Your goal:
Give as output the line that contains "[Instagram] (905, 1653)", followed by every remaining line of the entries, unchanged and with nothing added.

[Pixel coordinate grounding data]
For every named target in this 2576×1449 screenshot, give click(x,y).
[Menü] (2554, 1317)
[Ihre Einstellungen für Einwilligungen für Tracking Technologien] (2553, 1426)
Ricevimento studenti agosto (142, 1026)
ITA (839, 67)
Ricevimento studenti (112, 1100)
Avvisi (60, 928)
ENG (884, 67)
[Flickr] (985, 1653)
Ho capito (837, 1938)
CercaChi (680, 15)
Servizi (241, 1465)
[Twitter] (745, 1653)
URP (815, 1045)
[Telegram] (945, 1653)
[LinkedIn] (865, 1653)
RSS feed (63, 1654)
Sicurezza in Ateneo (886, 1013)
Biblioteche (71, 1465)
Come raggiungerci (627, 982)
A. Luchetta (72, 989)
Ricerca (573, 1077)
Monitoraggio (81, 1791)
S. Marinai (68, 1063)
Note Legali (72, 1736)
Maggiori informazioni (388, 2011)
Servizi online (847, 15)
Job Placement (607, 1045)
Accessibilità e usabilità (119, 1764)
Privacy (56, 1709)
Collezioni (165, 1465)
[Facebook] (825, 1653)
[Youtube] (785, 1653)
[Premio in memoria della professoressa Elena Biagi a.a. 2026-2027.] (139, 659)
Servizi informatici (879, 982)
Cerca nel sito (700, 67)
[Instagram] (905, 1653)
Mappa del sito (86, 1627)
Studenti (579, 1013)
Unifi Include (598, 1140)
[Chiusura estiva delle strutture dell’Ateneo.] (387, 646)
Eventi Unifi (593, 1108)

Response below:
[Instagram] (905, 1653)
Mappa del sito (86, 1627)
Studenti (579, 1013)
Unifi Include (598, 1140)
[Chiusura estiva delle strutture dell’Ateneo.] (387, 646)
Eventi Unifi (593, 1108)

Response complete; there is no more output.